Source records

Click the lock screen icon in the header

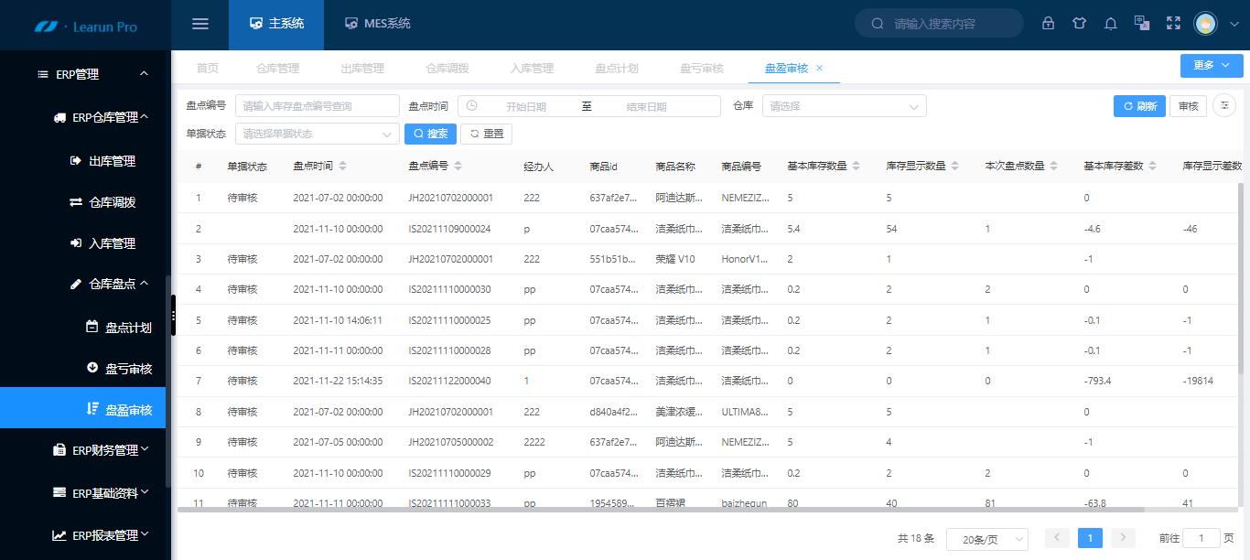pos(1048,24)
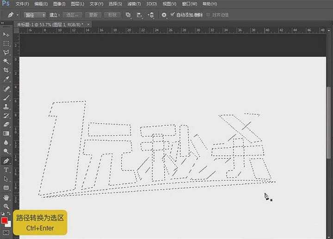This screenshot has height=239, width=333.
Task: Click the 蒙版 button in options bar
Action: (x=93, y=15)
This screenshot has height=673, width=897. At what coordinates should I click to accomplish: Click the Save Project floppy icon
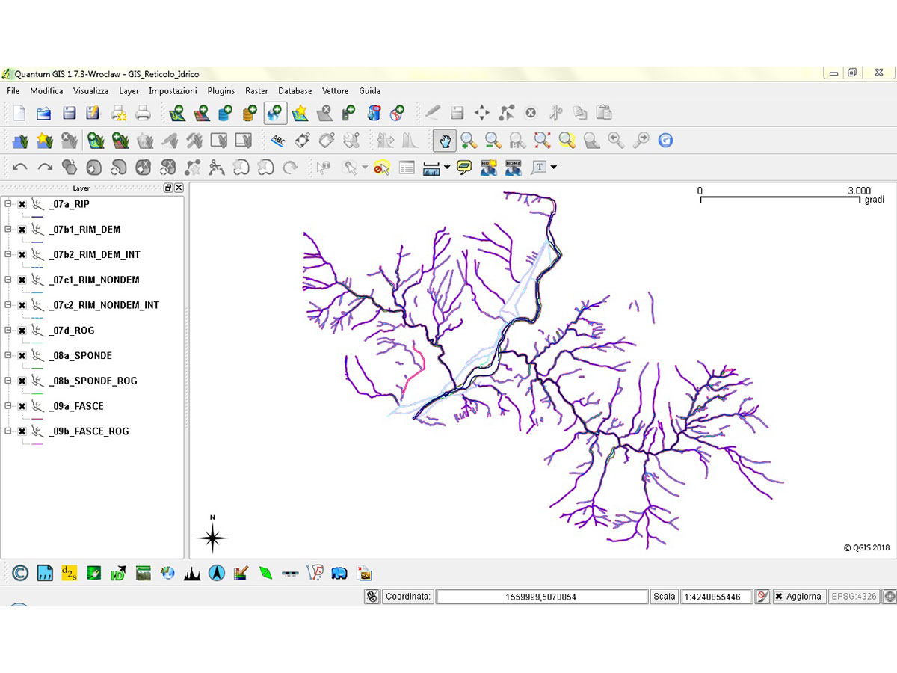coord(69,114)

**Problem description**: Return all of the records above exactly as written. Omit each picture.

**Response**:
Click the lock screen icon in the header

pos(1048,24)
This screenshot has height=239, width=333.
Task: Click the 蒙版 button in options bar
Action: (x=93, y=15)
This screenshot has height=673, width=897. At what coordinates should I click to accomplish: Click the Save Project floppy icon
coord(69,114)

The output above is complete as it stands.